Some people leave “invisible marks on your body which only you know are there,” the narrator tells us. She is speaking about men she meets and to whom she gives a fantasy life, to give an erotic charge to her own existence. They “stride across your mental landscape” and you puff them up “like balloons”. You wish they weren’t so big, but they keep you company. There are so many elegant lines in Cesca Echlin’s debut play, which was staged at the Edinburgh fringe in 2023.
Directed by Echlin, it comprises three vignettes about the erotic potential of solo fantasy and projection. The first part is about a university student and her arrogant tutor, whose indifference and harsh words enact a psychic violence. But rather than heading into Oleanna territory, the student tells us she likes it. That sadomasochistic dynamic continues into the next story, in which she confesses to a man on a dating app her desire to be demeaned. He stays virtual in her life but provides masturbatory pleasure for her nonetheless. The final tale is of a romantic attraction that again does not materialise into physical reality but takes up enormous space in her imagination.

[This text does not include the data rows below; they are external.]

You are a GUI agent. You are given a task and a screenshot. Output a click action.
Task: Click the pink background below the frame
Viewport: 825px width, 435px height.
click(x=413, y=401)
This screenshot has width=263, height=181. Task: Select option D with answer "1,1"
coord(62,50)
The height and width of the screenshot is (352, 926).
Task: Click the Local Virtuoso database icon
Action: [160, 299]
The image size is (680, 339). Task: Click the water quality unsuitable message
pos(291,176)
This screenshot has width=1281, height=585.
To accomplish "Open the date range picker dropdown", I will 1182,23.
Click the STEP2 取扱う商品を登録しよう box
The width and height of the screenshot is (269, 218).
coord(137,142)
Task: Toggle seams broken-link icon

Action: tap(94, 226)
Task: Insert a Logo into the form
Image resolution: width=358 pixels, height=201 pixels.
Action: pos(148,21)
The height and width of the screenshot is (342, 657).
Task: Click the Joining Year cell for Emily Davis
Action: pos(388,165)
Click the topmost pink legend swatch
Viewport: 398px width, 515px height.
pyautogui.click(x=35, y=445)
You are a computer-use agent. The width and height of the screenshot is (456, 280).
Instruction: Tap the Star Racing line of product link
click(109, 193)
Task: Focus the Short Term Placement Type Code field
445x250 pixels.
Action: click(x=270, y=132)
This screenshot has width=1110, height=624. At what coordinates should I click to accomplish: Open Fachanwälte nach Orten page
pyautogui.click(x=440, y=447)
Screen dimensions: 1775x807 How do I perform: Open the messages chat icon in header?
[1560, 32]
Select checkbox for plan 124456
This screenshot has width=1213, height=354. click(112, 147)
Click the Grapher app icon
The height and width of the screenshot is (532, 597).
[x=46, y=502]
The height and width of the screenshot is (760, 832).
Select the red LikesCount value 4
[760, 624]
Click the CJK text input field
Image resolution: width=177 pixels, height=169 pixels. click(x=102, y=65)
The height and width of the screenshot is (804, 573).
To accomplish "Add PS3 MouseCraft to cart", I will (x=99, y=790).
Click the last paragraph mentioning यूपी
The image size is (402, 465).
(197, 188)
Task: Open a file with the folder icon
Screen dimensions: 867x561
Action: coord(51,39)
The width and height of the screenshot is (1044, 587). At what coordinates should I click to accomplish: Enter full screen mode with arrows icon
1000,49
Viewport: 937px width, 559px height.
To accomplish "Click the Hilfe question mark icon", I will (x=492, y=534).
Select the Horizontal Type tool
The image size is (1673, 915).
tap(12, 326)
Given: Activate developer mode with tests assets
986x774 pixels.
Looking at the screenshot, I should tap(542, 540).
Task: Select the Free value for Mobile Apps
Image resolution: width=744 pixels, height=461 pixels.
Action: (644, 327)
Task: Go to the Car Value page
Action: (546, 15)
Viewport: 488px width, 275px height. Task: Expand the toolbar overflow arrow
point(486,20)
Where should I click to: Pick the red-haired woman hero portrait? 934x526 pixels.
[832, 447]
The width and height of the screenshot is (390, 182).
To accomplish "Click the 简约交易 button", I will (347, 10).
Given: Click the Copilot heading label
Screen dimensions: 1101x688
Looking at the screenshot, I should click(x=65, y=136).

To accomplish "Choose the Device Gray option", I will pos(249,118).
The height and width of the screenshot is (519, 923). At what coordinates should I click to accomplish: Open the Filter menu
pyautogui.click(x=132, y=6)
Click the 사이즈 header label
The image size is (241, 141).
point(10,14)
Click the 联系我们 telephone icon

The narrator, played by Abby McCann, has only a mic and a stool, yet captivates with her storytelling: nothing else is needed. McCann gives an immaculate performance, bringing alive lines that might otherwise sound overwrought. The play of spotlights (lighting design by Skylar Turnbull Hurd) brings its own drama, as does the music (composed by Sarah Spencer).
While the three parts have an almost magical power in themselves, they leave you dangling as a whole. Even if this is deliberate, it feels under-nourishing – a showcase of beautiful writing and performance, rather than a fully rounded story.
It is hard to see the progression within the tales: the timeframe seems to go backward, ending with the narrator at the age of 19. Is there a backward appraisal going on? It appears to be simply a celebration of fantasy and a flaunting of the control it gives the narrator. There is little analysis of how remote and unreal this kind of projection might feel, how it might steer towards narcissism or be distinguished from it. The narrator does not seem to have that level of self-reflection. She only wants to describe these events, as if to relive their erotic or masturbatory pleasures.
Yet it is still an alluring and intense piece of theatre which showcases a hugely promising writer and actor.